The Most Common Mistake in Meditation Practice & How to Correct it.

People come to meditation because they are stressed out.


They are stuck between their ears, disembodied. They want to arrest the feverish pace of thought and abide peacefully in the present moment.

Simply put, they want to get out of their head. But they don't know where to go. They don't know what it means to move beyond the thinking mind.

Getting out of the head means, for most, stop thinking. So they take a seat and try to silence their mind. But the only resource available to them is thought, so they start thinking about not thinking, which, needless to say, is a frustrating exercise in futility.

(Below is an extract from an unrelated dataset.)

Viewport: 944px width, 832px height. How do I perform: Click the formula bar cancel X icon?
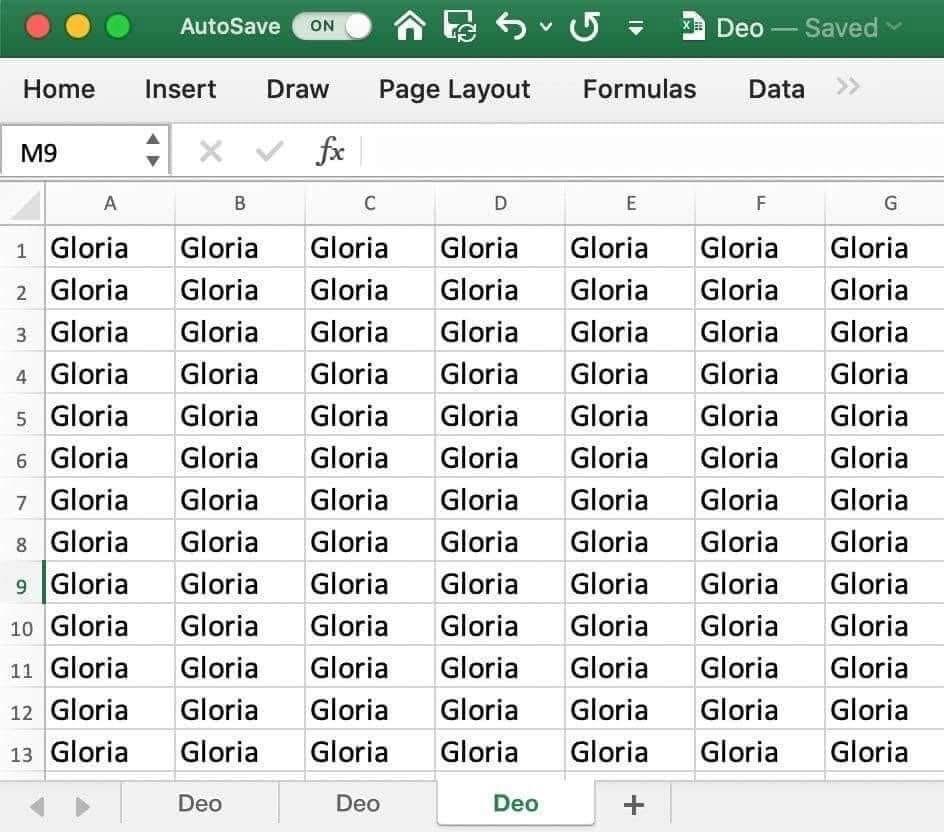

Mindfulness practice is not about concentrated attention. It is the thinking that seeks to concentrate the spectrum of awareness upon a single point. When we are navigating rush hour traffic at the end of a long day, the thinking mind reduces the multitude of sights and sounds down to only those features of the present moment pertinent to the task at hand, making it home safe. This is undoubtedly necessary but nevertheless stressful. It, however, is not the aim of meditation practice.

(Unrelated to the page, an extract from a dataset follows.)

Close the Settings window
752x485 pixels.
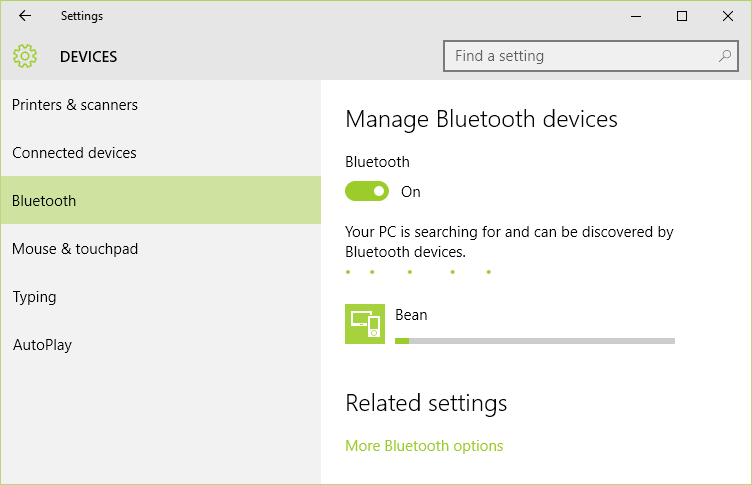(x=728, y=16)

In the context of mindfulness, "mind" does not mean brain. We are not talking about brainfulness. "Mind" means awareness. Mindfulness is the fullness of awareness.

In mindfulness practice our awareness is relaxed, not concentrated. It's no longer monopolized by the thinking mind. Meditation enables our awareness to pour out into the fullness of our person, into the body. Only a somatic reference point, like the breath or posture, can interrupt our tendency to think about our own thoughts, enabling us to escape the claustrophobic world between our ears. Mindfulness is embodiment, presence.

Don't try to get out of the head. Just reconnect with the body. When you notice your mind drifting off, simply feel the breath, the heartbeat, the blood flowing through your body. No more, no less. Any more is elaboration and any less is lethargy.

To get out of the head is to return to the body. Meditation practice is about embracing the fullness of our life. The Life of the body is too rich and vast to be held within the tunnel vision of the thinking mind. However, the undifferentiated awareness of the body is expansive enough to include the life of the mind. In the basic awareness of the body nothing is left out. Thoughts arise and pass away, like any other sensation, but they are no longer the point around which our identity is centered. 

In the fullness of awareness the wholeness of our person is embraced. Our true life is resurrected.


It is not about abiding in that space continuously. It is about allowing our thoughts to touch the present moment, which we are anchored to by the breath. It is about grounding our point of view in reality as it is revealed in the naked awareness of the body. Meditation is about sanity. That's what it means to get out of her head.